Peut-être un jour l'idée d'un baiser refusé -un baiser ce n'est pas grand 'chose- refusé pour la pose, pour froisser les vieilles chéries dont l'eau de rose nous écœurait, parce que jeunesse est cruauté, qu'elle mord sans cause et sans regret.
Peut-être un jour le souffle court le temps perdu pleureras-tu à ton tour le corps disparu, ces mains tordues d'arthrose, peut-être à ton tour pauvre chose te reviendront les vieilles chéries foutues dont les fleurs décloses ne t'avaient pas ému?

mercredi 15 octobre 2014

Ta faute

Tu aurais pu faire en sorte que cela passe, tu aurais pu nous laisser le souvenir d'oeufs turquoise et d'oiseaux surpris, de lièvres palpitants au gîte, de claques de congres convulsés au fond du zodiac, mais non, cela non plus tu ne l'as pas voulu.
Tu aurais pu faire retour, dire le mot magique, nous délivrer du mal, c'était à toi de le dire, à toi de réparer, mais non, cela non plus, c'est con, tu n'as jamais su dire pardon.
Si ce que je crains advient, je te plains, s'il advenait alors pire que le malheur dont tu nous as marqués, il n'y aura plus de glace où te regarder, plus de grâce, il n'y aura plus que ta faute inscrite sur ton front d'infâme, plus que ta faute impardonnée faute d'avoir demandé pardon.

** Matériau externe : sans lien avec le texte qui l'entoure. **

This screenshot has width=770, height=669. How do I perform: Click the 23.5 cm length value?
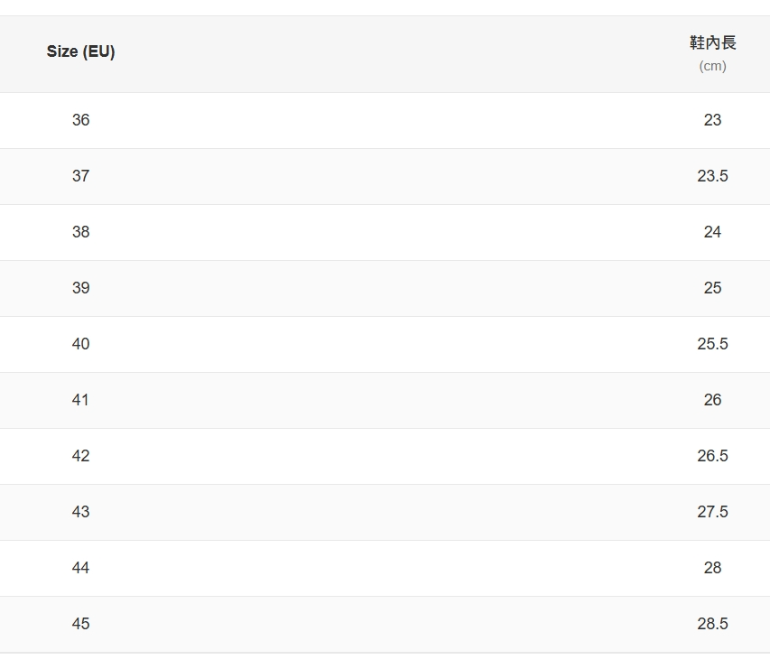[712, 176]
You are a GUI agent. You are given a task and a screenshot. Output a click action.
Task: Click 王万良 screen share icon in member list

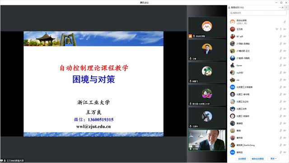(x=277, y=29)
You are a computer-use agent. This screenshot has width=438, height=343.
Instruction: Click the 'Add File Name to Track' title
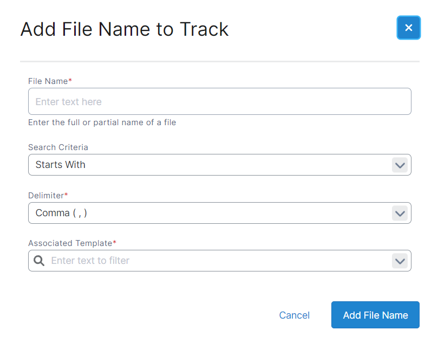(x=125, y=29)
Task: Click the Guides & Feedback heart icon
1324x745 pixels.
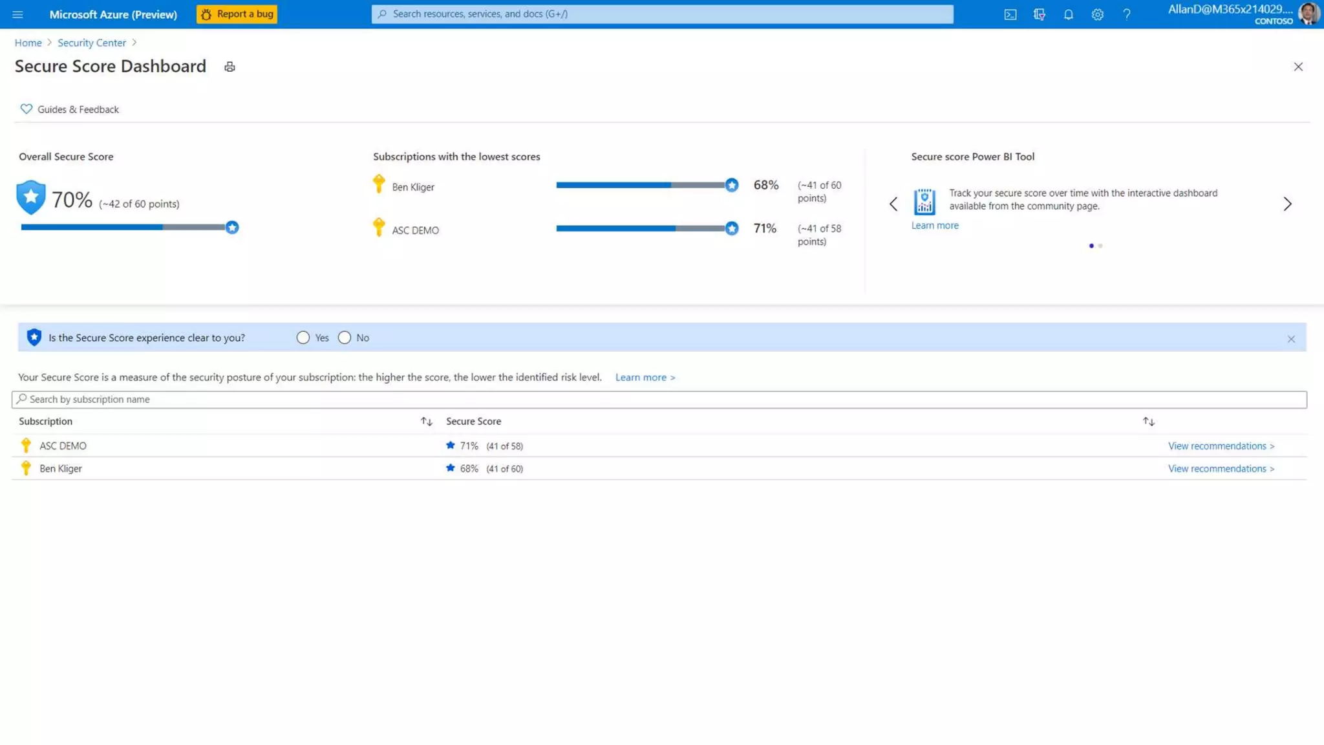Action: click(x=26, y=109)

C'est moi qui pleure à toutes les chansons, c'est moi qui viens trop tard à Nantes, moi dont dont le nom flamboie Boulevard des Capucines, c'est moi qui devrais rendre grâce que tu aies à ce point manqué, car marcher sans toi suffit à marcher droit, vaincre le signe indien du labdacide, devenir l'indien contraire de ton vice, marcher à ton revers pour revenir à l'origine et demander pardon pour toi.

samedi 4 octobre 2014

Une anatomie du monde

Puisqu'on tranche la tête des oiseaux de l'automne, que partout éructent des reines de coeur sanglantes, qu'il n'est plus d'île où se tenir, apprendre à pardonner, susciter la tempête apaisante, puisque la tempête est partout, que les poissons se noient et que les chansons nous manquent, puisque les mères sont à bout de souffle et qu'aux frontières elles voient se masser leurs enfants monstrueux qu'aimantent des joueurs de flûte, puisque mon rêve n'a plus de prise et que la terre que je foule s'épuise sous mes pas, quelque effort que je fasse à ne pas lui peser, puisque la mer monte et lèche ma maison d'une caresse menaçante, que ma voix s'use à proroger des livres impuissants à remédier au monde, que le vin du soir ne suffira pas, que ta main manque à jamais à l'heure recommencée où tous les poings se crispent, par défaut je te nomme amour quand les oiseaux égorgés pendent à l'office et que partout c'est carnage et bêtes éventrées sous le couteau de tous, tous étonnés de jouir en bouchers, de s'endormir équarrisseurs mélancoliques tandis qu'à l'horizon des nuits frémissent les golems de nos désirs abjects, l'ombre des dieux morts, la glaise de nos rancunes. Par défaut je te nomme amour et je suis baptiste au désert et je suis un enfant qui pleure et je veux être la main qui desserre l'étau du poing qui brisa l'oiseau.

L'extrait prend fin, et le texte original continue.